■ **Goal**
Reproduce every one of the records below word for word, leaving out the pictures.
══ Dataset records ══
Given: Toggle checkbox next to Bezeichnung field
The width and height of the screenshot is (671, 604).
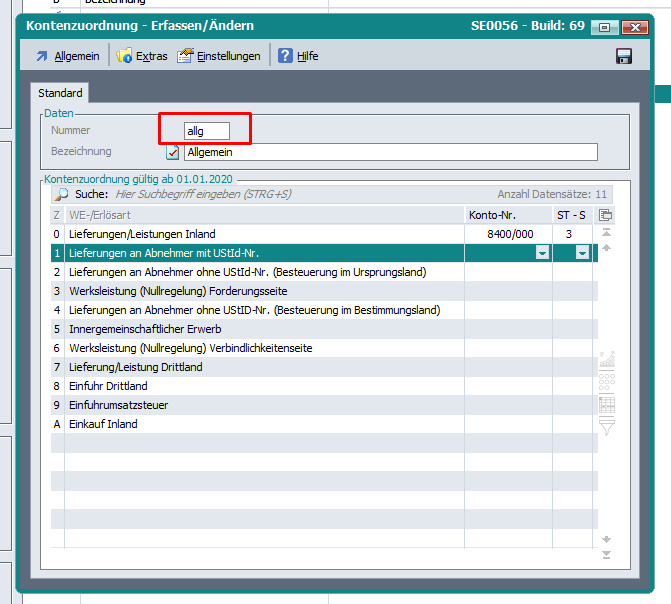Looking at the screenshot, I should 173,152.
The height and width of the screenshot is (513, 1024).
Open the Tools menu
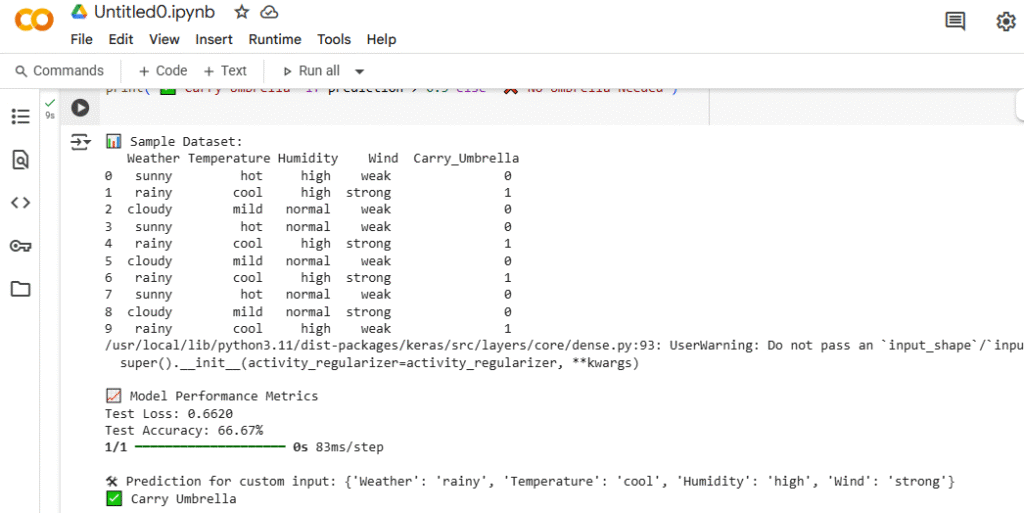(334, 39)
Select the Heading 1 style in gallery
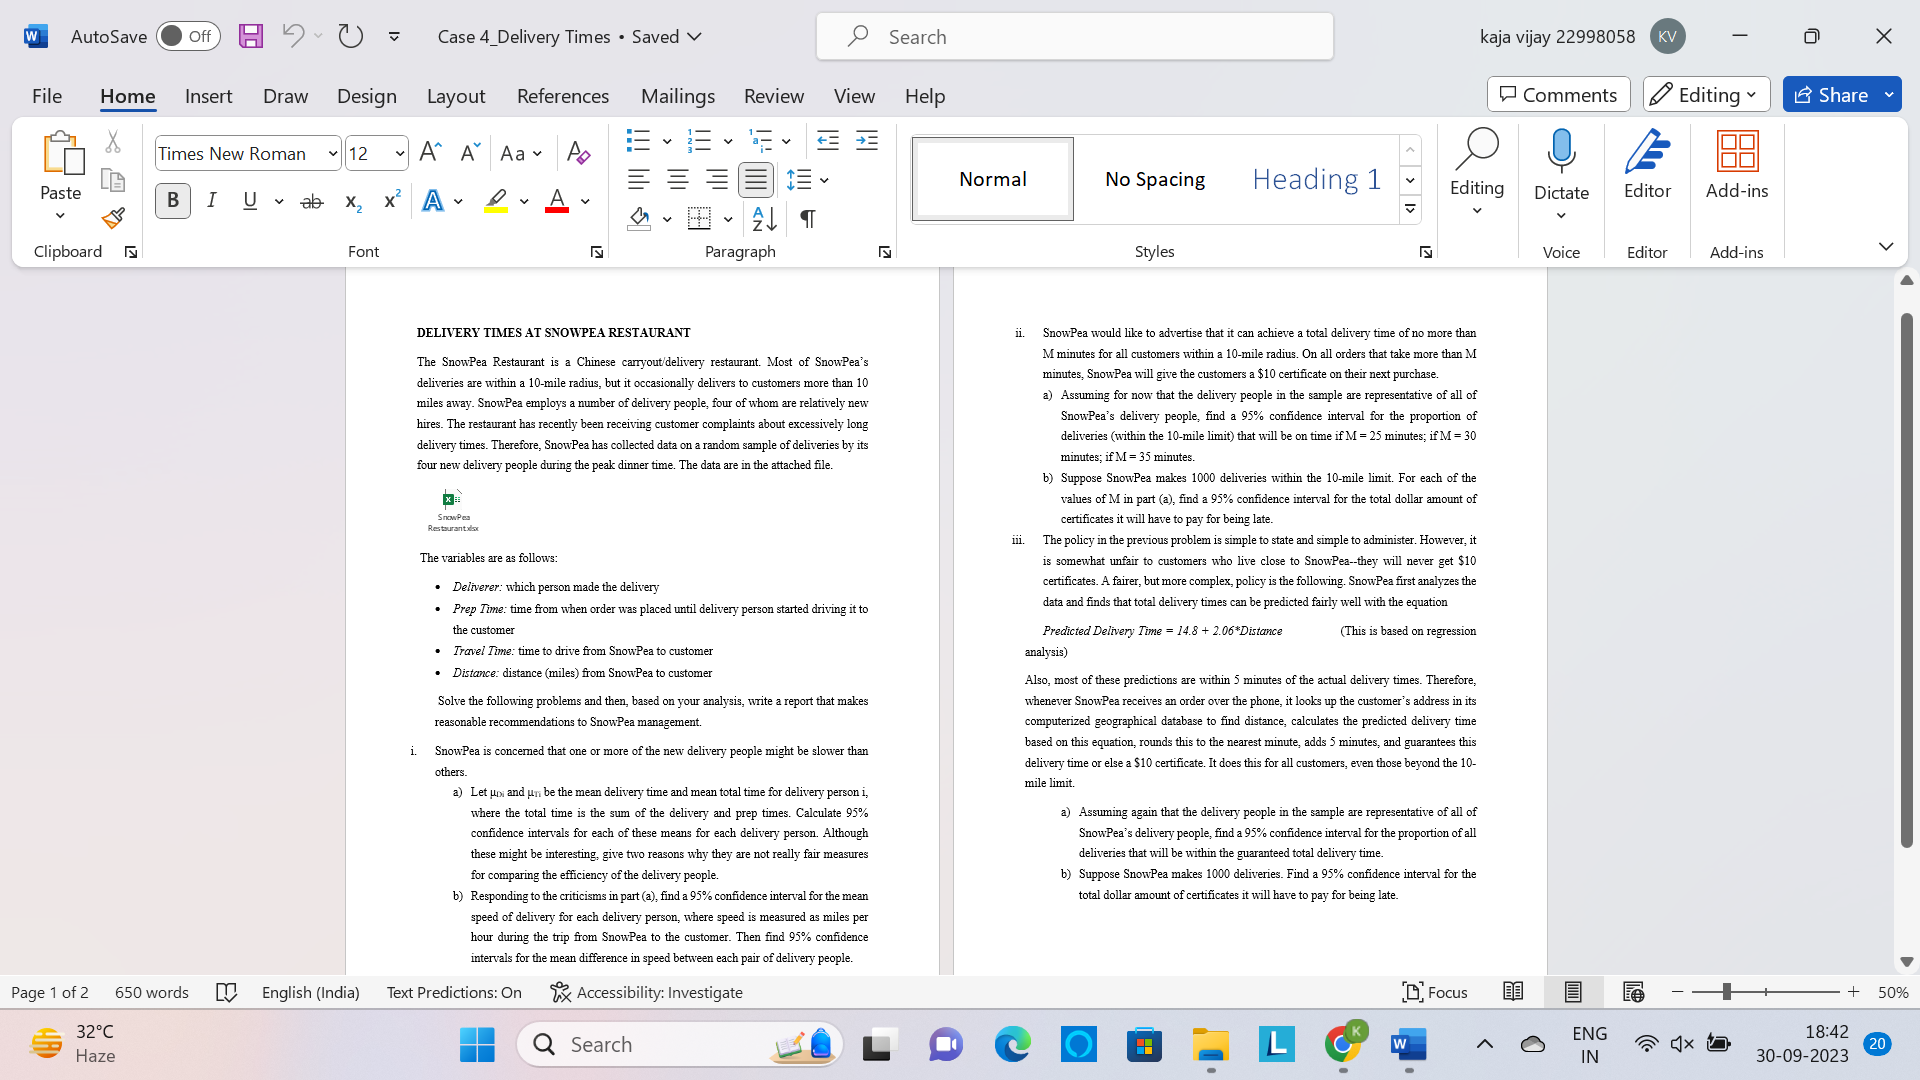 pyautogui.click(x=1316, y=178)
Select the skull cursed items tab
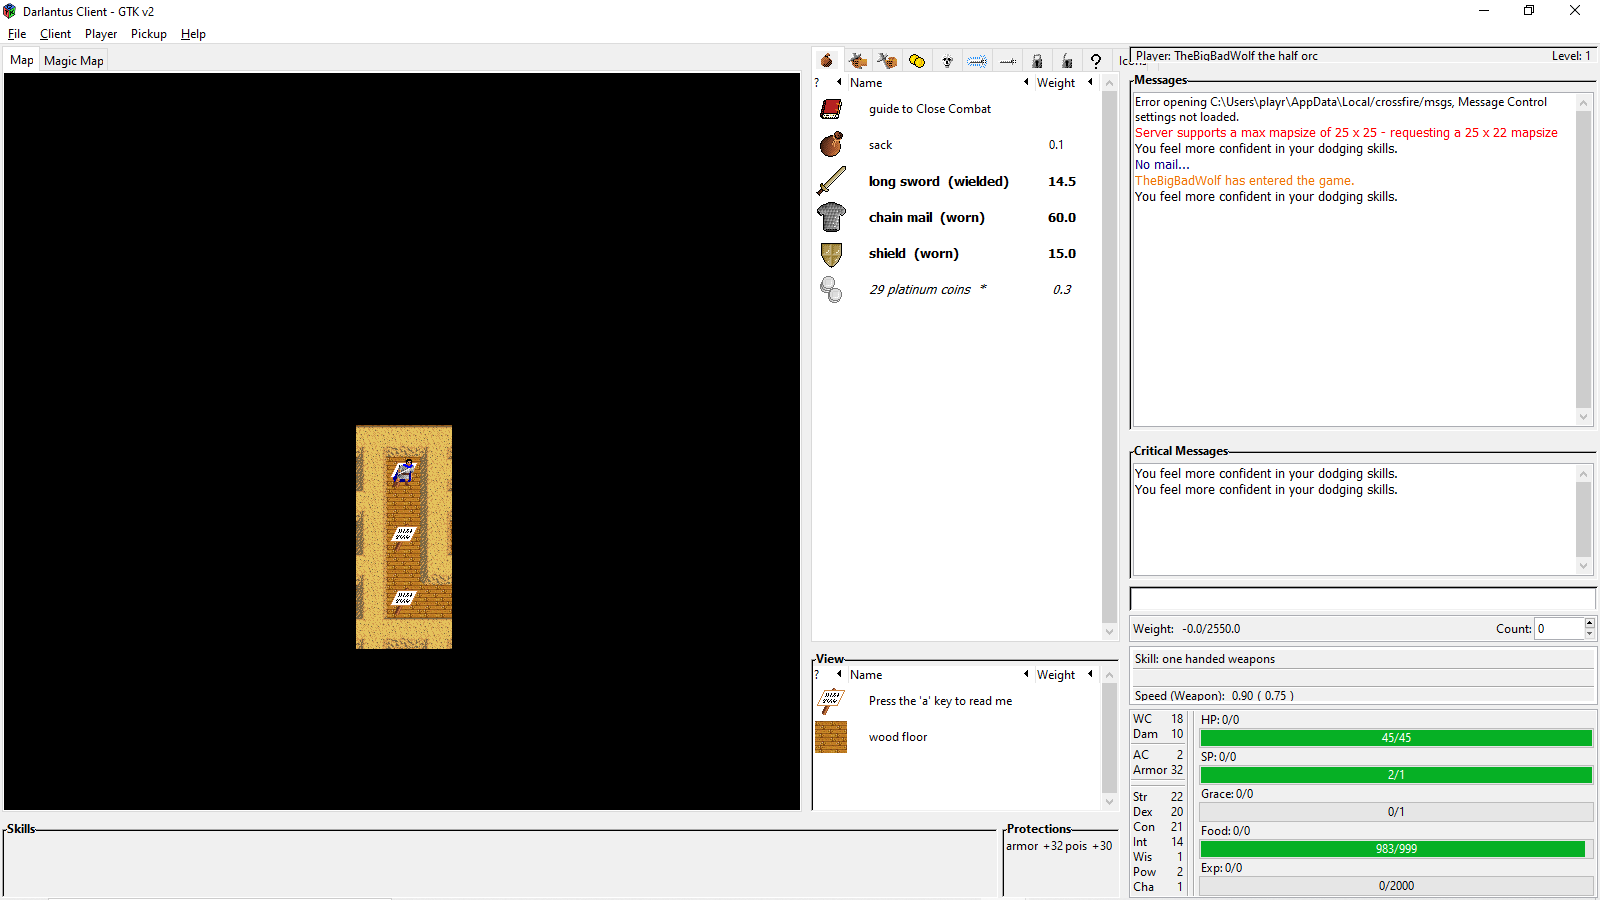The width and height of the screenshot is (1600, 900). 947,61
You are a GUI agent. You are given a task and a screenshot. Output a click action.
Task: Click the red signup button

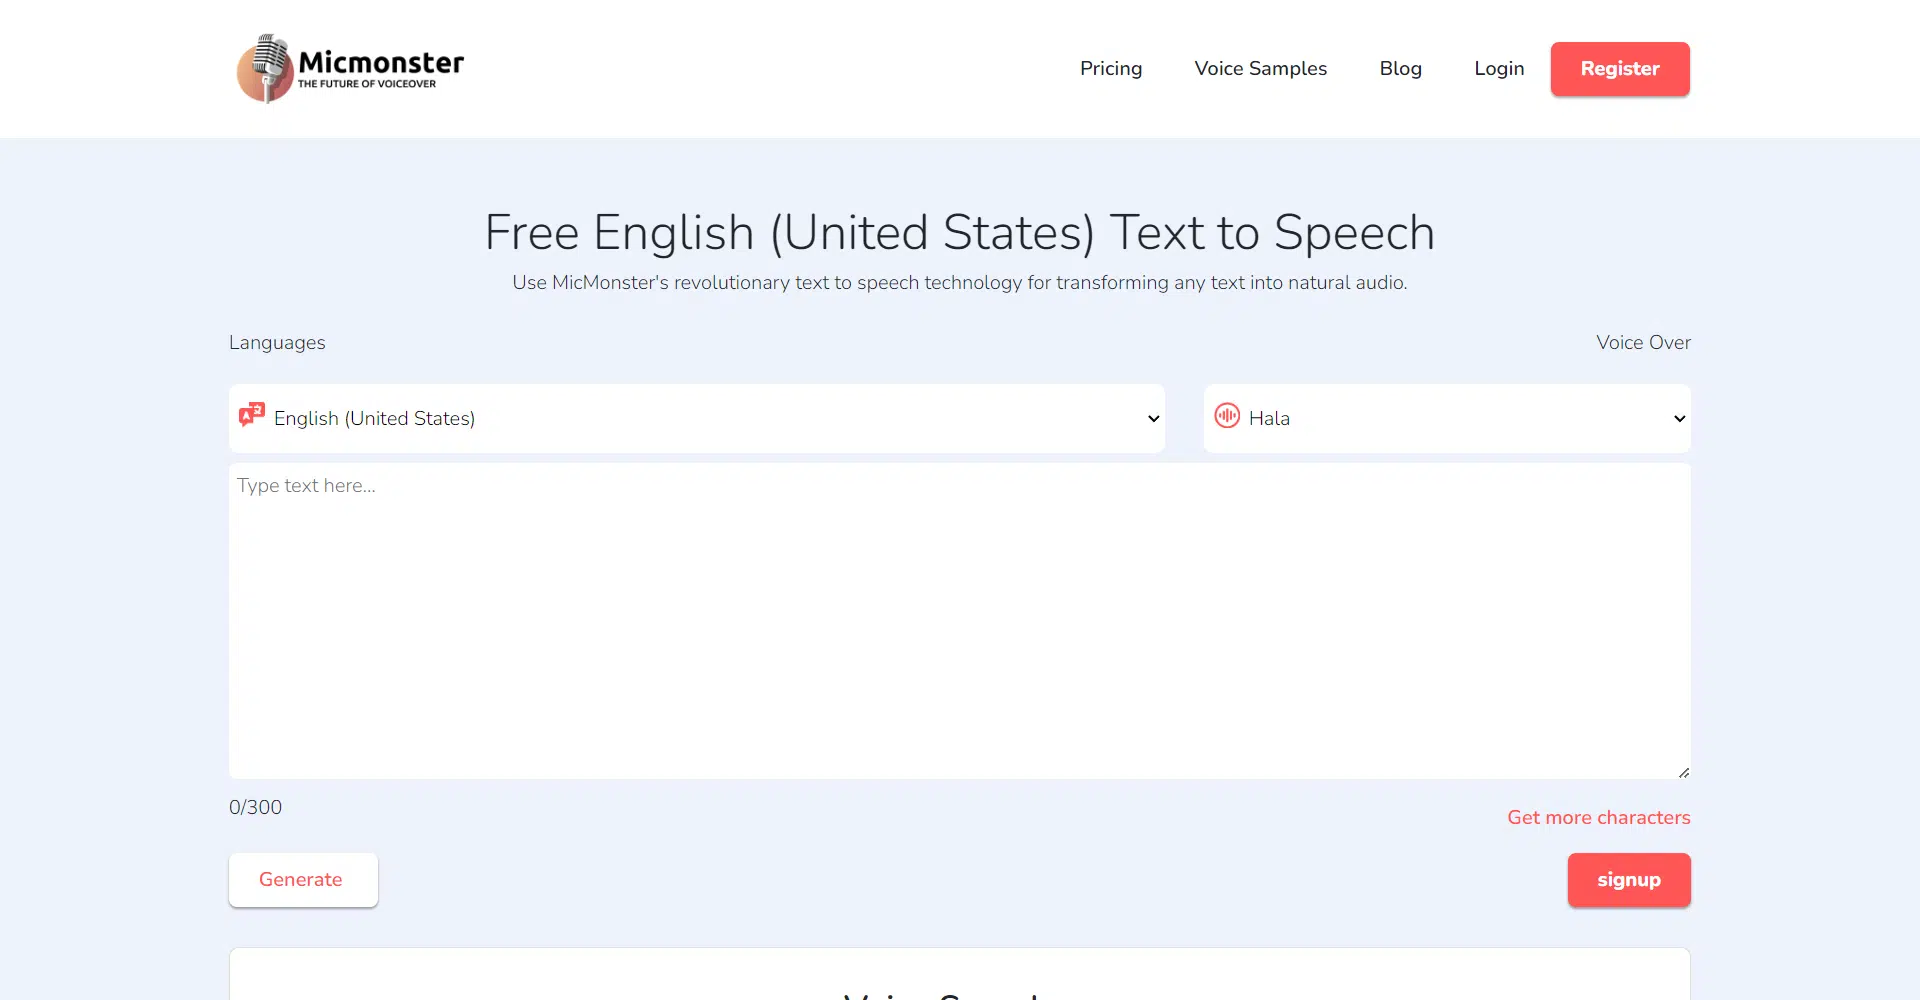tap(1628, 880)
═══
■ **Solution to this exercise**
Given: Toggle checkbox next to Bezeichnung field
The width and height of the screenshot is (671, 604).
Looking at the screenshot, I should 173,152.
The height and width of the screenshot is (513, 1024).
Open the Tools menu
(334, 39)
Select the Heading 1 style in gallery
 pyautogui.click(x=1316, y=178)
Select the skull cursed items tab
The width and height of the screenshot is (1600, 900). 947,61
You are a GUI agent. You are given a task and a screenshot. Output a click action.
Task: Click the red signup button

tap(1628, 880)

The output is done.